_Problem_
Leave the pictures out and print, word for word, the lines below from the one with "Click the partially hidden second Get button" through the final line.

_Source material_
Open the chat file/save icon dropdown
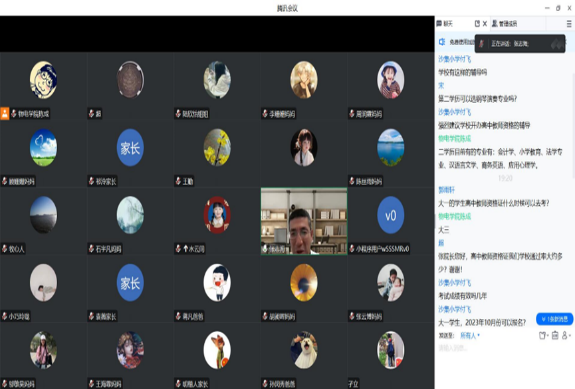 click(x=543, y=335)
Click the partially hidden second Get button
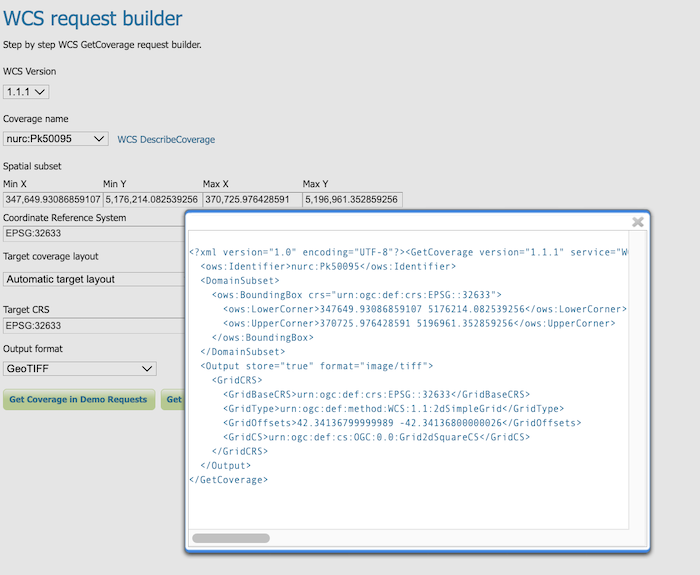This screenshot has width=700, height=575. pos(173,400)
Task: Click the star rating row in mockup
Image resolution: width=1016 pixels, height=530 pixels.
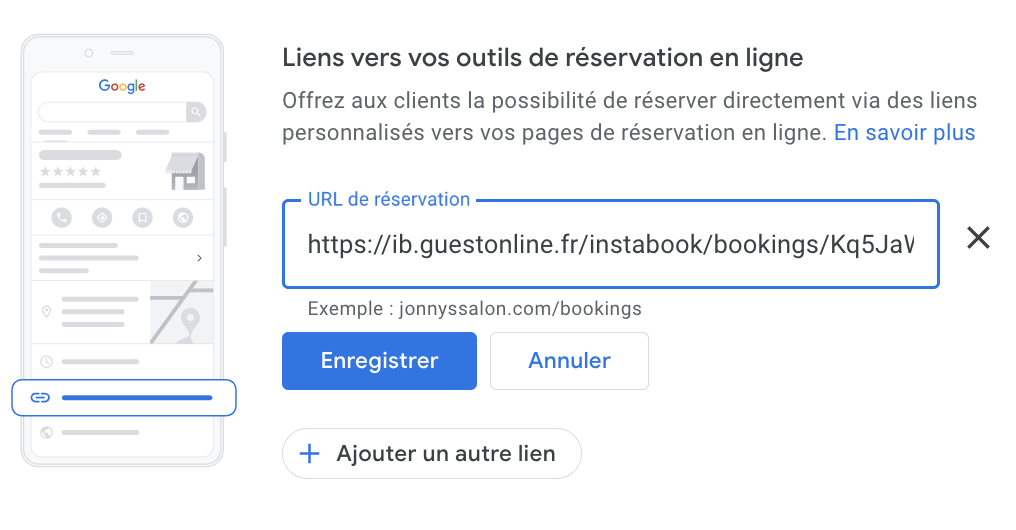Action: tap(71, 172)
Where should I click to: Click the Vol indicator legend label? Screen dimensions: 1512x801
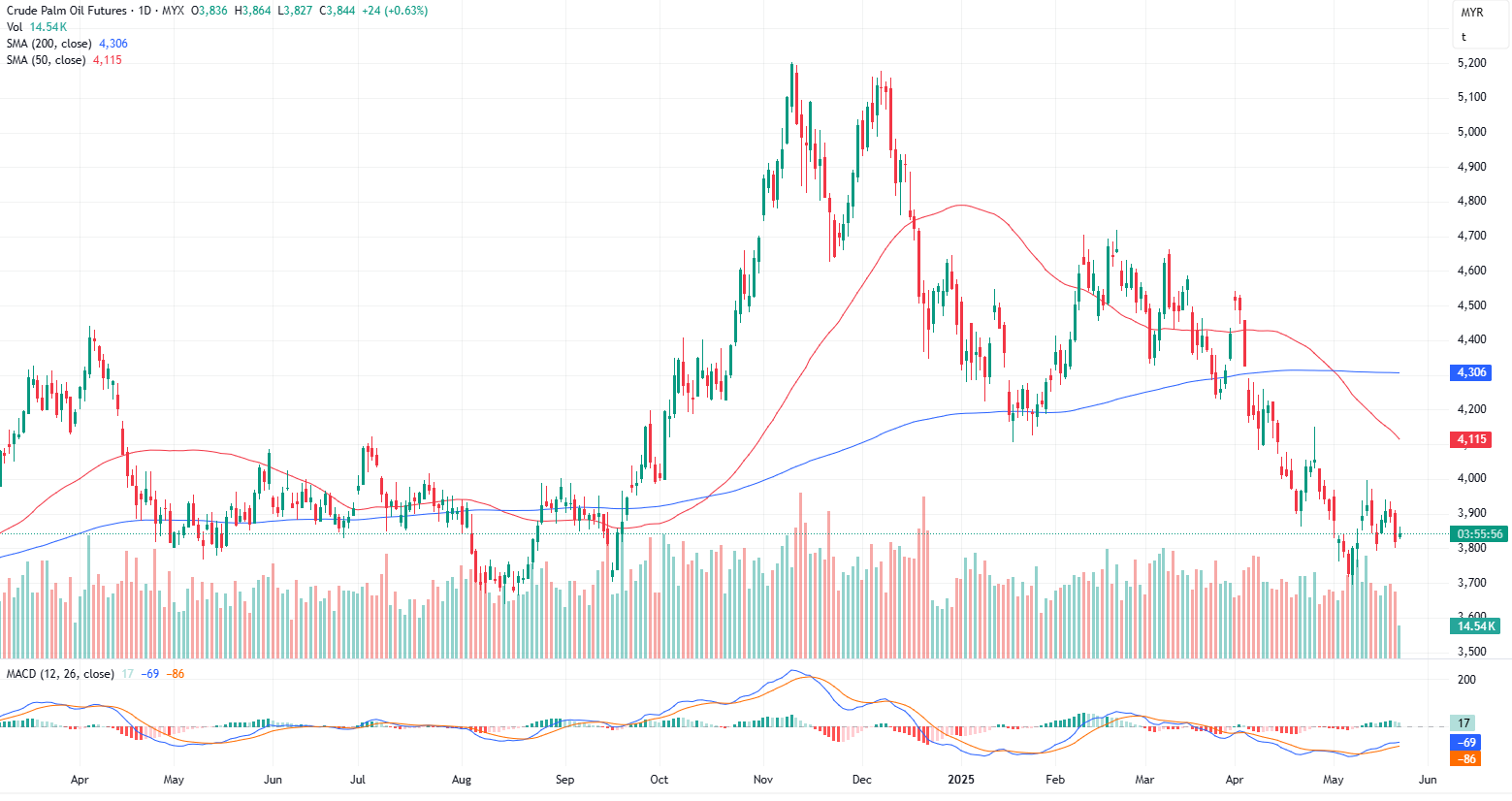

_Written response_
Click the partially hidden second Get button
This screenshot has width=700, height=575. pos(173,400)
Task: Click the star rating row in mockup
Image resolution: width=1016 pixels, height=530 pixels.
Action: tap(71, 172)
Where should I click to: Click the Vol indicator legend label? Screen dimensions: 1512x801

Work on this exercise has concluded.